## Task requirements
Please duplicate the entries below, starting with the line that contains "Task: Open the profile avatar menu" and going on through the line that contains "[x=291, y=736]", leaving every line the same as it appears.

## Materials provided
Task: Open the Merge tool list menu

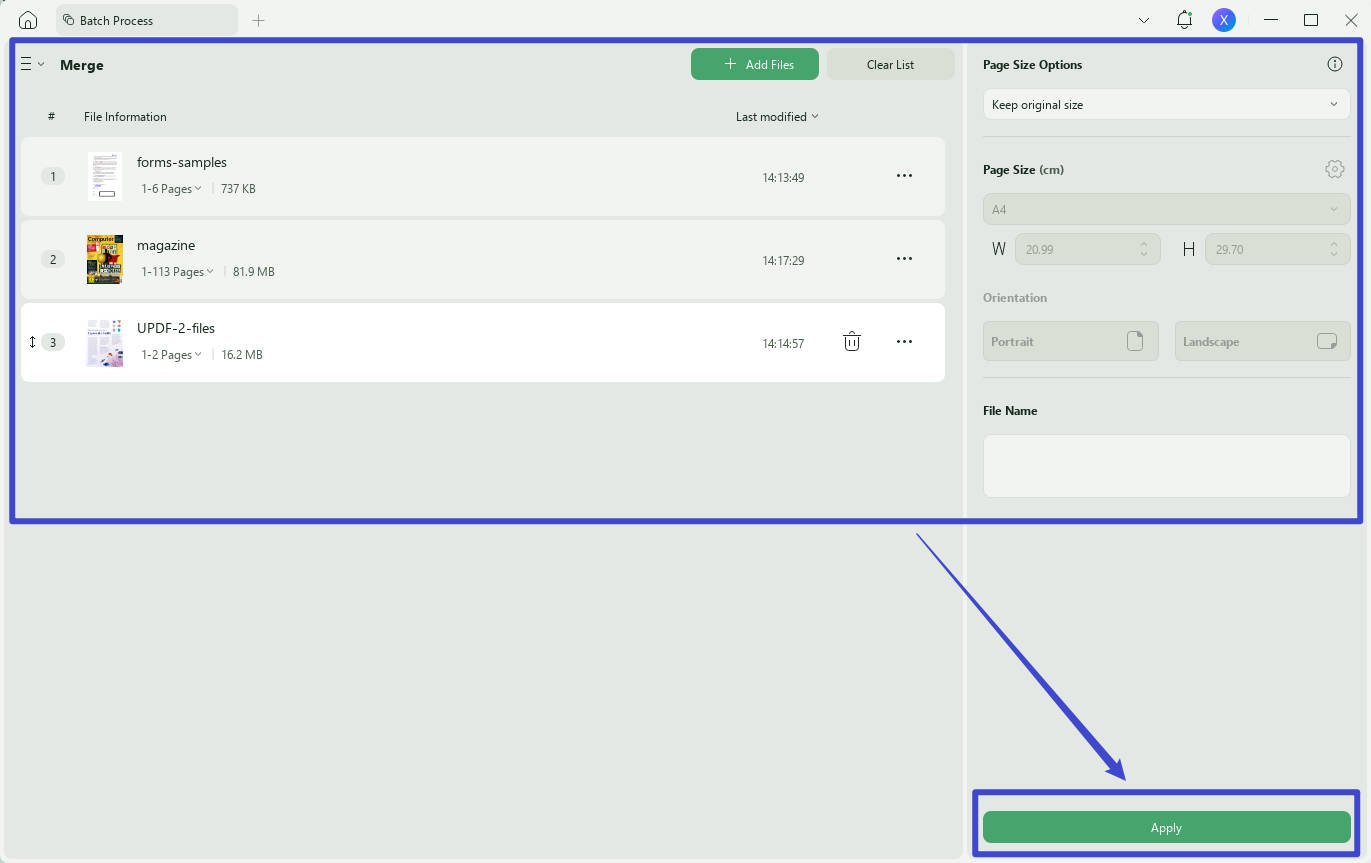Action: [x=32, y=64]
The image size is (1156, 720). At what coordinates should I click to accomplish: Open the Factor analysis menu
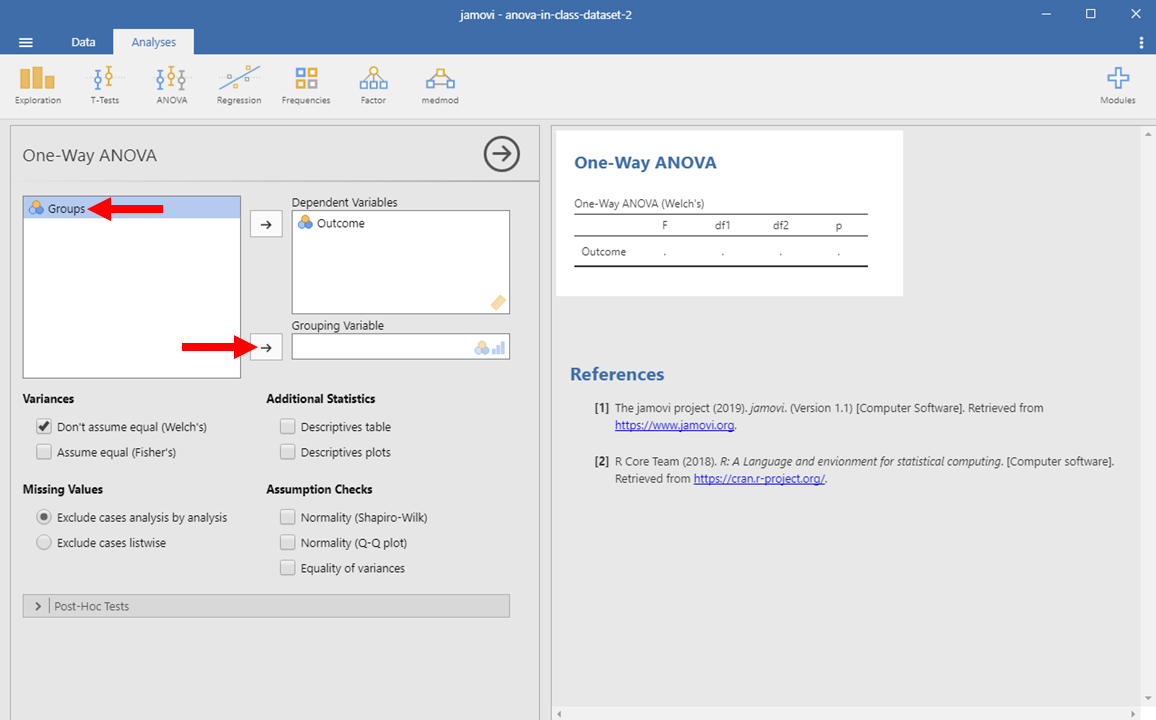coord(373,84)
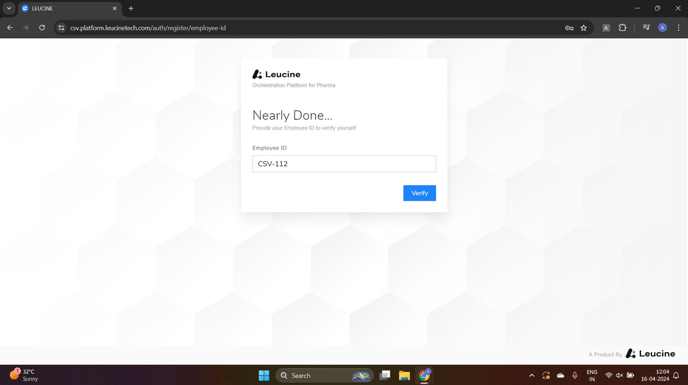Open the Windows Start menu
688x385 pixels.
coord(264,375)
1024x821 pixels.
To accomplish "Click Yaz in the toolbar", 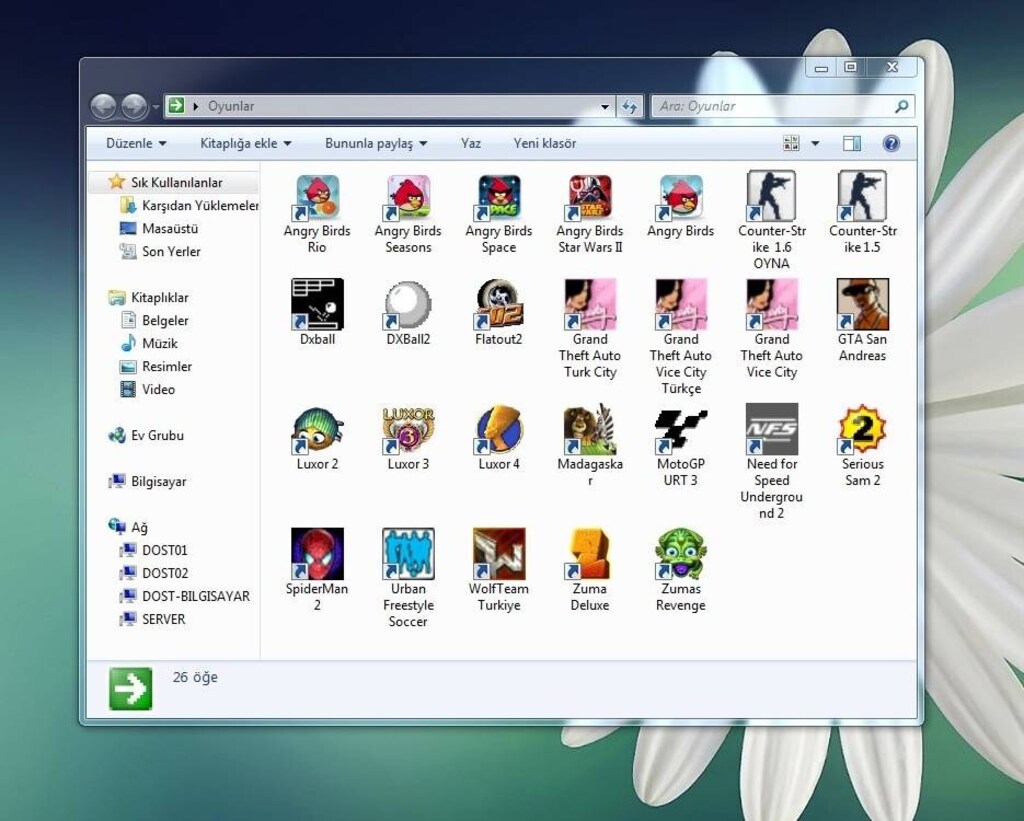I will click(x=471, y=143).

--

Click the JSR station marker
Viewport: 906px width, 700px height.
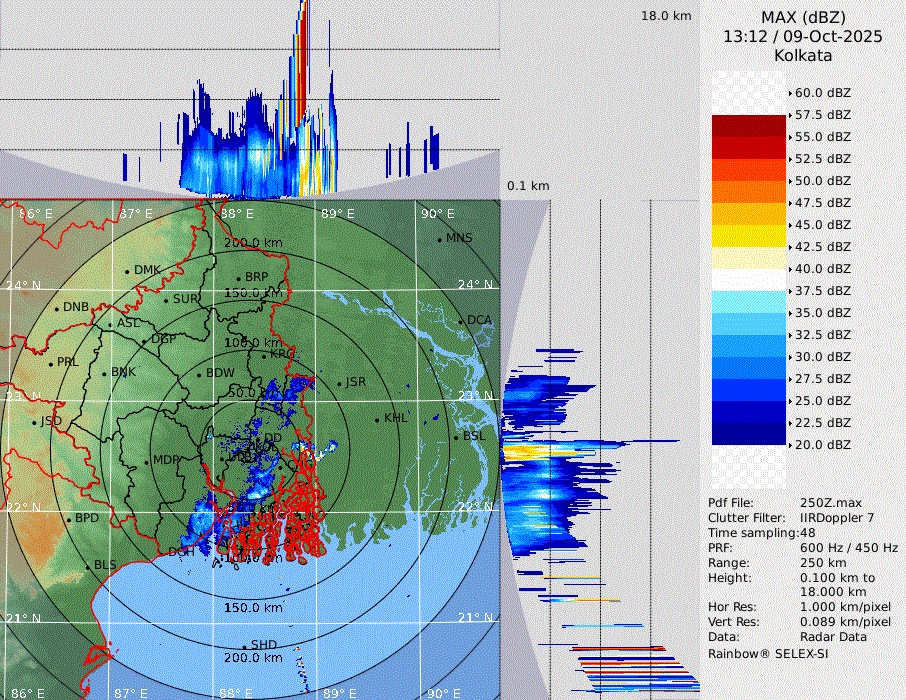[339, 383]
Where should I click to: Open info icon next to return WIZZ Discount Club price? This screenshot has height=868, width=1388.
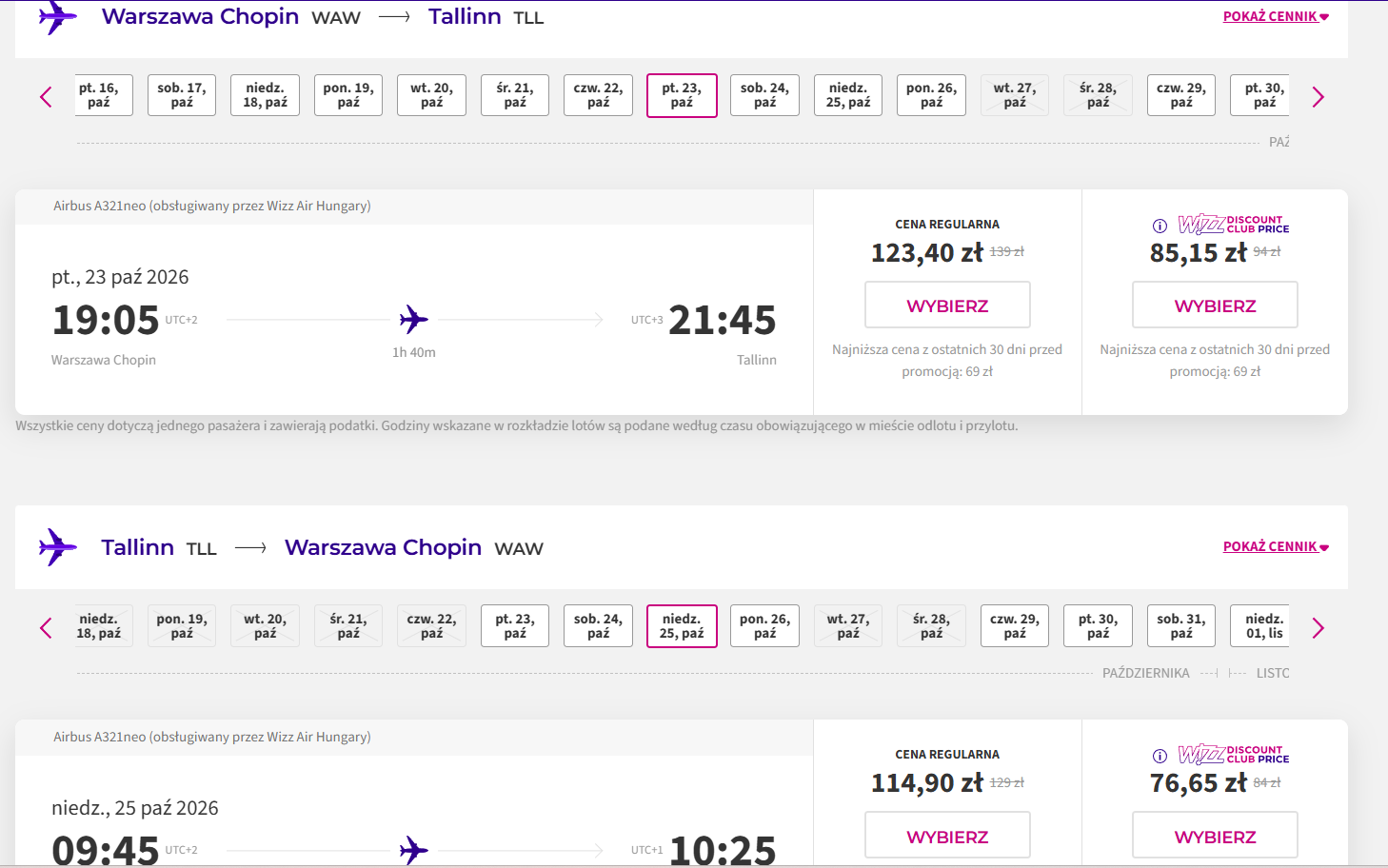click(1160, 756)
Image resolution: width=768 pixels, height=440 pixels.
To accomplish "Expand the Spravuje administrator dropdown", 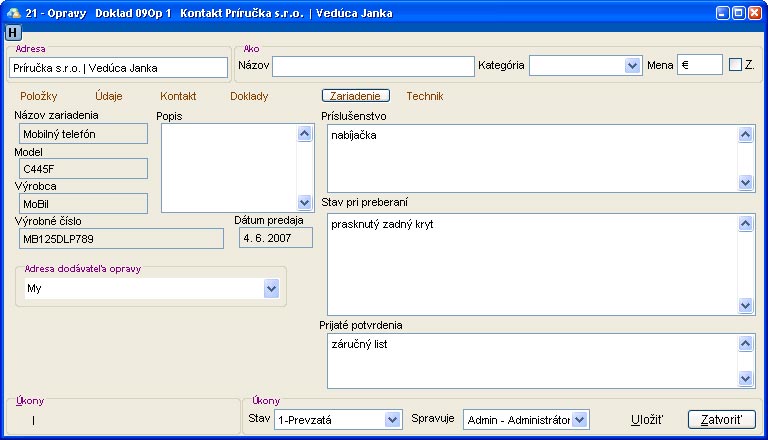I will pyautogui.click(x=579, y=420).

...

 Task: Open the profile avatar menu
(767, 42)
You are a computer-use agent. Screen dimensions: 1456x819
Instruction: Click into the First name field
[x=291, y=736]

## Reply to the exercise
 Task: Open the profile avatar menu
(767, 42)
You are a computer-use agent. Screen dimensions: 1456x819
Instruction: Click into the First name field
[x=291, y=736]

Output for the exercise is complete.